Bellegarde - Le Barrage, le Pont de Lucey et Bellegarde.

Bellegarde - Le Barrage, le Pont de Lucey et Bellegarde.
droitsCreative Commons - Paternité. Pas d'utilisation commerciale. Pas de modification.
localisationBibliothèque municipale de Lyon / MDFRB04CPFR 000130
technique1 impression photomécanique (carte postale) : noir et blanc ; 9 x 14 cm
descriptionInscription(s) sur l'image : "Lucien Michaux, édit, Bellegarde".
historiqueLes Pertes du Rhône sont une portion du Rhône qui se situaient près de Bellegarde-sur-Valserine, ville située au confluent de la Valserine et du Rhône. La nature des roches a donné au lit de ces cours d'eau une forme particulière, profonde de soixante mètres, dans laquelle le Rhône disparaissait pendant la saison sèche : ce site était appelé les « pertes du Rhône ». Elles ont été submergées depuis 1948 quand le barrage de Génissiat a été construit au sud de Bellegarde et que la Perte du Rhône a été transformée en un réservoir de vingt-trois kilomètres, de Génissiat à la frontière suisse. Le fleuve marque à cet endroit la limite entre l'Ain et la Haute-Savoie. Un phénomène similaire appelé « Pertes de la Valserine » existe toujours dans la même zone. L'eau s'enfonce dans le sol et il est encore possible de traverser la rivière sur une courte passerelle.

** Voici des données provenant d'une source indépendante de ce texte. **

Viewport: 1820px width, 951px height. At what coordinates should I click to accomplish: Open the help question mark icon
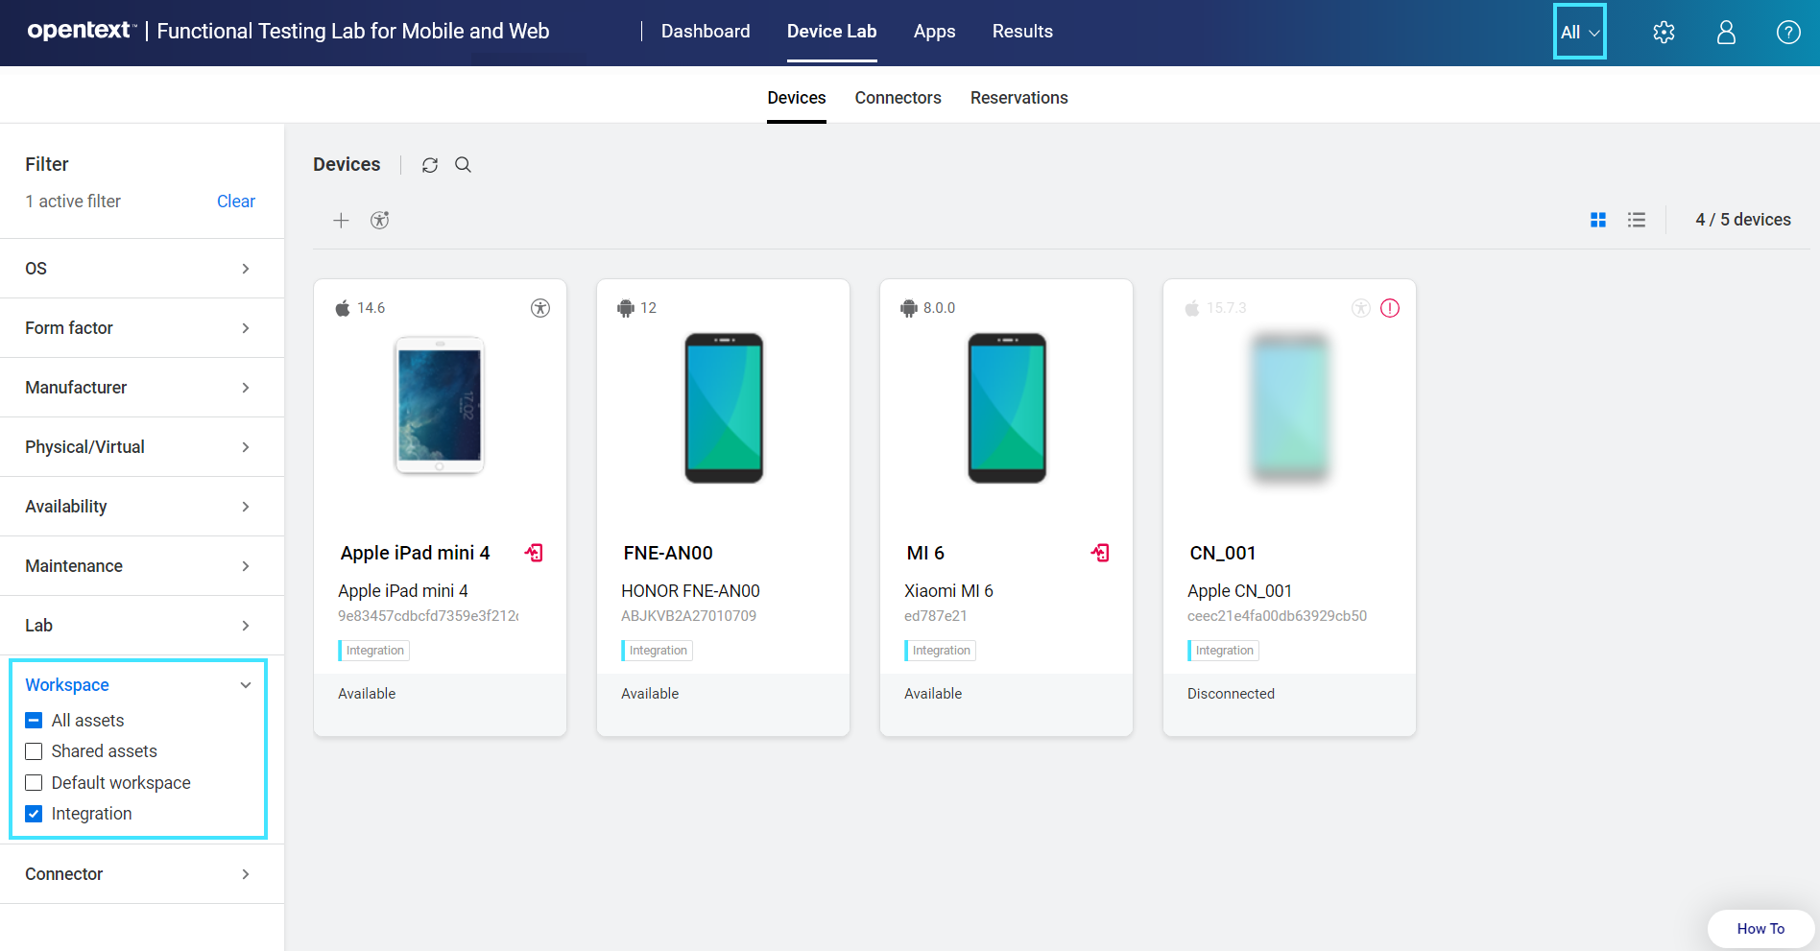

historiqueLe pont de Lucey, se trouvait dans la Perte du Rhône, à l'est de Bellegarde, en amont de l'embouchure de la Valserine. Il reliait Bellegarde-sur-Valserine dans l'Ain à Eloise, en Haute-Savoie. Le premier pont était en bois. Le dernier pont, en maçonnerie de pierre (moyen appareil), présentait trois arches voûtées : une arche centrale légèrement surbaissée et deux arches latérales en plein cintre. Il a été détruit au même moment que le pont de Coupy par l'armée française pour retarder l'avancée des troupes allemandes le 19 juin 1940. Le site est aujourd'hui noyé par les eaux du barrage de Génissiat.
historiqueSur le plateau industriel de Bellegarde, l'usine des Forces Motrices située au confluent de la Valserine et du Rhône au niveau des Pertes du Rhône est appelée également Usine de Coupy ou Usine des turbines. L'énergie hydraulique est transportée par câbles. Mise en service en 1873, cette usine captait une partie du débit du Rhône au moyen d'un barrage situé juste avant la cascade (le barrage dit Barrage des Forces Motrices) ; une partie des eaux empruntait un tunnel horizontal de quelques centaines de mètres puis rejoignait par des conduites forcées des turbines situées au niveau du confluent avec la Valserine. Puis, le grand barrage de Génissiat commencé juste avant la Seconde Guerre Mondiale, fut mis en eau en 1947-1948 : construit 10 km en aval de Bellegarde sur Valserine, le barrage de Génissiat, d'une hauteur de 104 m et retenant un lac artificiel de 23 km de long et de 56 millions de m3 a complètement noyé le site des pertes du Rhône. Les usines électriques installées de part et d'autre du confluent ont ainsi été également englouties en 1948 suite à la mise en eau du Barrage de Génissiat.
note à l'exemplaireAncienne collection Maison du fleuve Rhône. Don de l'association Promofluvia.